Warner nodded and gestured to the first skeleton. “I haven’t been able to work out a cause of death simply by looking at them, so I would suggest that maybe their throats were cut. Now,” she carefully held her hands at the pelvic area, “the pelvis is already widened, meaning that this is a woman. A young one, by the looks of it, as it is wide, but not as wide as a full-grown adult’s.”

Then towards the other two. “The second is very similar to the first one. The third skeleton is still pretty small, so determining a gender would be hard. But I can say that most of the bones were still growing and the mouth still has a lot of teeth.
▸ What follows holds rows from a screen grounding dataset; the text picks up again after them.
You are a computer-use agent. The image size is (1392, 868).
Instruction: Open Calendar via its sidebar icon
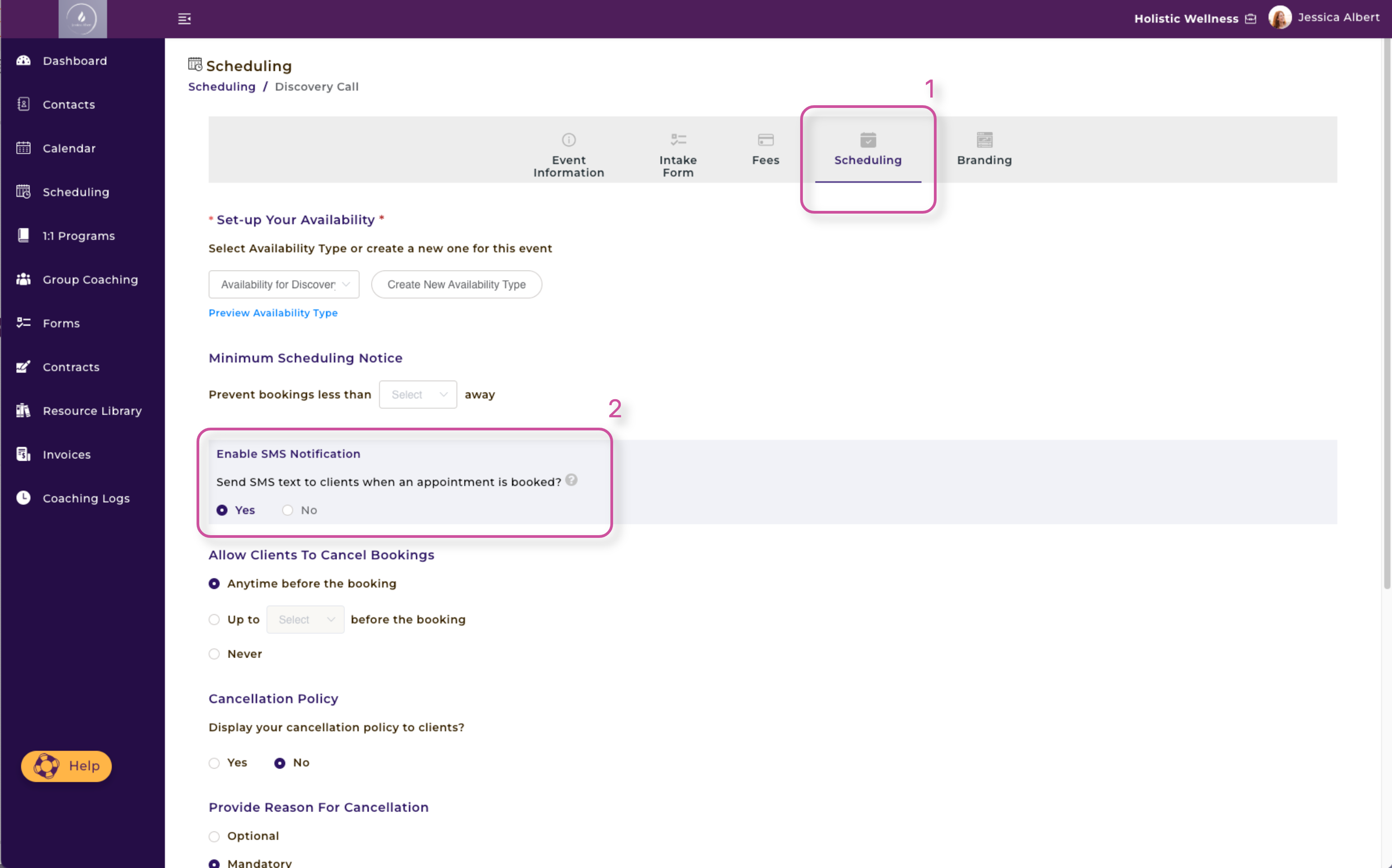point(23,148)
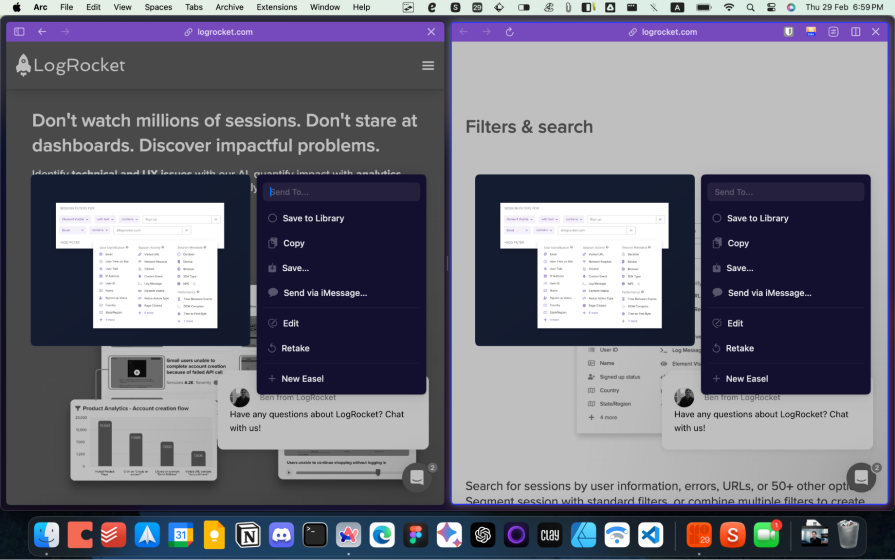Click Edit in the right capture menu
Image resolution: width=895 pixels, height=560 pixels.
click(735, 323)
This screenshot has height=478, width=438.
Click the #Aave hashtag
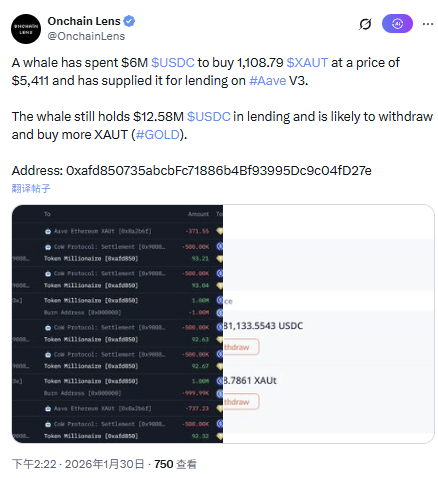268,81
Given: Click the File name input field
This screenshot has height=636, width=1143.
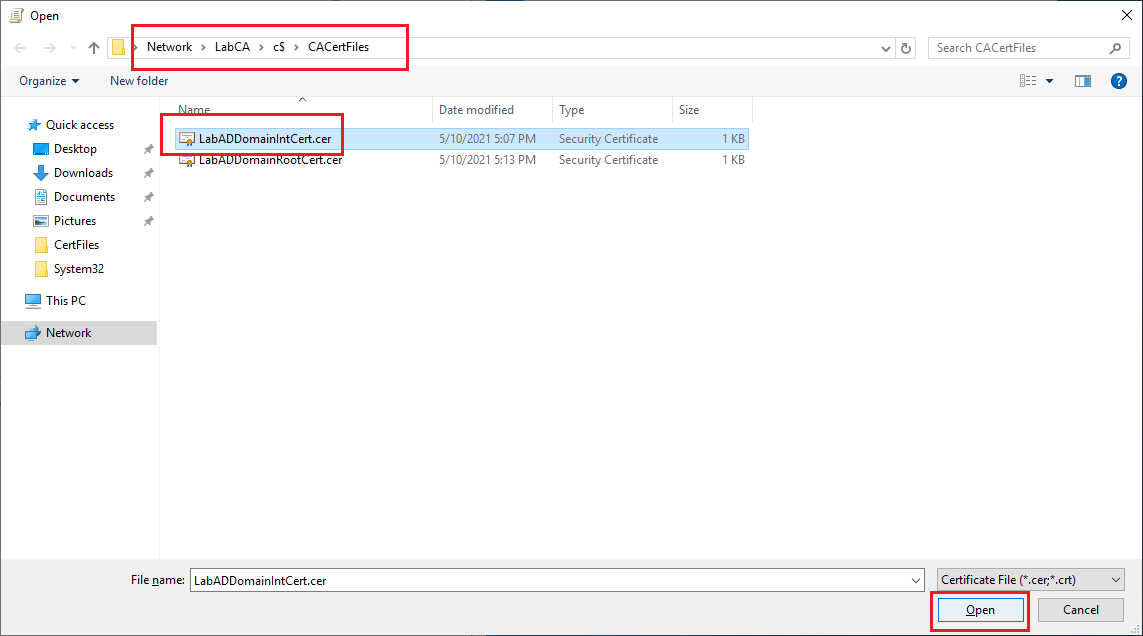Looking at the screenshot, I should [548, 580].
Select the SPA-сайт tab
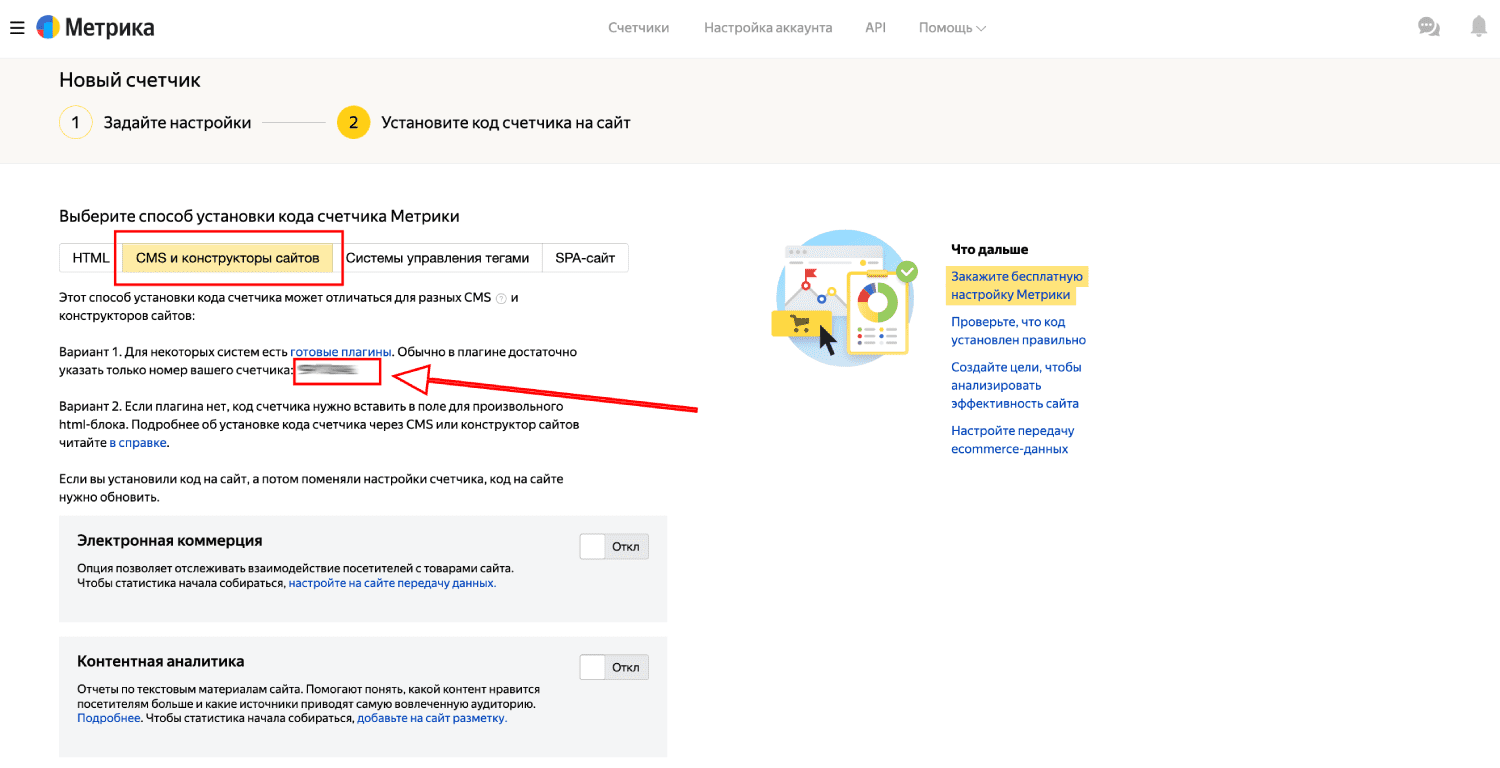 (x=585, y=258)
The clothing underneath the three of them would link to the three as well.”

Olivia looked at the clipboard.

“These match to the clothes last seen being worn by Carmen Martine Hernandez and Dominique Cassidy. But the labels on the younger skeleton are too worn to find a name, if there was one,” she read, “I’ll double-check the clothes reported missing with the known cases. Do you have any clue how old the skeleton was?”

Warner nodded. “Between ten and twenty years underground, but I’d assume that doesn’t help.”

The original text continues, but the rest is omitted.